### TASK DESCRIPTION
Would you please transcribe exactly the lines from the one containing "Adatkezelési tájékoztató (98, 2152)" through the end of the material below, and only those?

----------

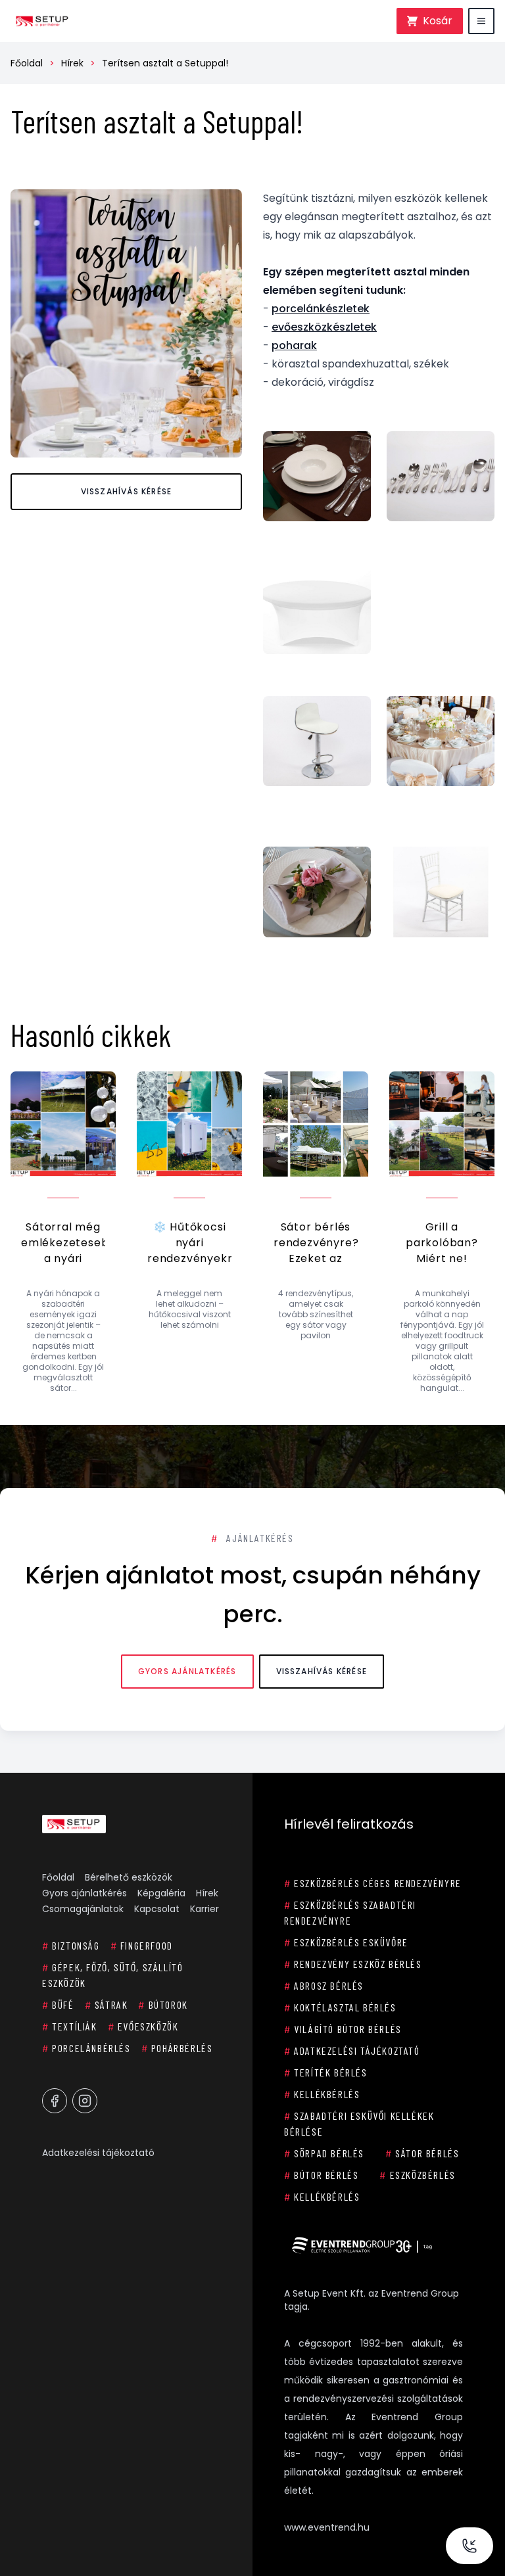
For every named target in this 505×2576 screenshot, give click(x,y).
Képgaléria (161, 1893)
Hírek (72, 63)
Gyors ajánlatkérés (187, 1671)
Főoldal (27, 63)
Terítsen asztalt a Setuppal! (165, 63)
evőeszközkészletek (324, 327)
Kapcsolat (157, 1908)
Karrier (204, 1908)
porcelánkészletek (321, 308)
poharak (294, 345)
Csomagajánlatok (83, 1908)
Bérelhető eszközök (128, 1877)
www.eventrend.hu (327, 2527)
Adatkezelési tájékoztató (98, 2152)
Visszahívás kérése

----------

### ANSWER AREA
Adatkezelési tájékoztató (98, 2152)
Visszahívás kérése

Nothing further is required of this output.